Labour leader Jeremy Corbyn (L)
Labour leader Jeremy Corbyn (L)Reuters

Labour UK chief and Opposition Leader Jeremy Corbyn visited the graves of terrorists involved in the abduction and murder of Israeli athletes in the 1972 Munich Massacre in a ceremony honoring the terrorists.

The visit took place in October 2014, and was documented by Corbyn on the Morning Star website, which is affiliated with Communist Party of Great Britain. At the time of the visit, Corbyn was not leader of the UK Labour Party, but had already served as an MP for the party for more than three decades.

In an article describing a ceremony honoring several slain Arab terrorists involved in the murder of Israeli athletes, Corbyn called the event “poignant”.

The article, entitled “Palestine United”, noted that participants had laid wreaths on the graves of the terrorists, whom Corbyn claimed had been liquidated by Israeli agents in the 1990s.

“After wreaths were laid at the graves of those who died on that day [at Sabra and Shatila] and on the graves of others killed by Mossad agents in Paris in 1991, we moved to the poignant statue in the main avenue of the coastal town of Ben Arous, which was festooned with Palestinian and Tunisian flags.”

Aside from his sympathetic description of the terrorist memorial, Corbyn appeared to question the veracity of the abduction and murder of three Israeli teens by a Hamas-linked terror cell in 2014.

Corbyn claimed that Israel had used “the allegation that Hamas had abducted and killed three Israeli students in Hebron” for political ends.

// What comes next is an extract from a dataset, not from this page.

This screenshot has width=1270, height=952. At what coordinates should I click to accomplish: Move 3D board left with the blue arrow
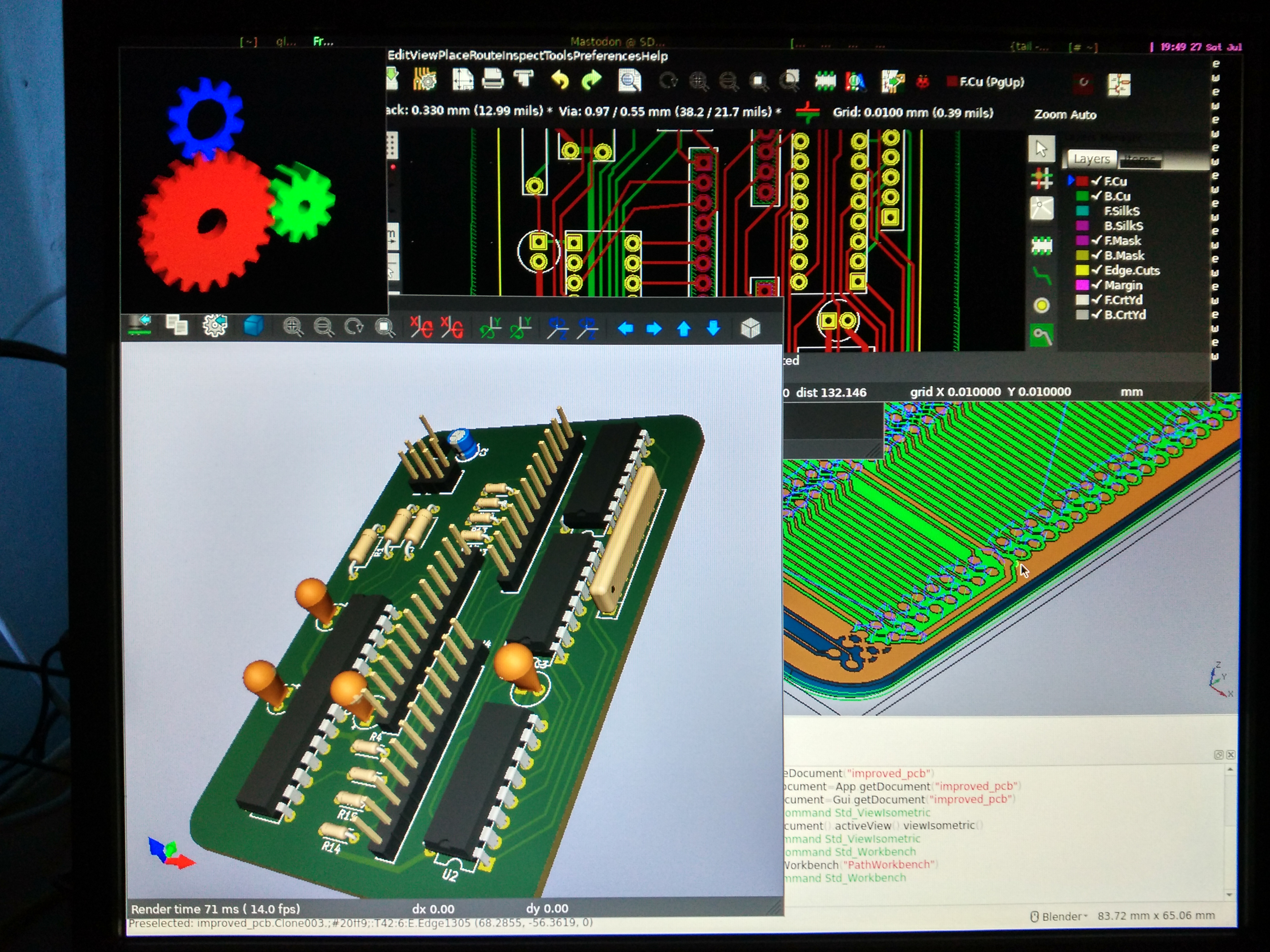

The two-and-a-half year old article was discovered by the Sunday Times as Corbyn faces heavy criticism in the days leading up to the general election next Thursday over recent comments seemingly blaming the recent Manchester suicide bombing on British foreign policy.

“Many experts, including professionals in our intelligence and security services, have pointed to the connections between wars our government has supported or fought in other countries, such as Libya, and terrorism here at home,” Corbyn said last Friday.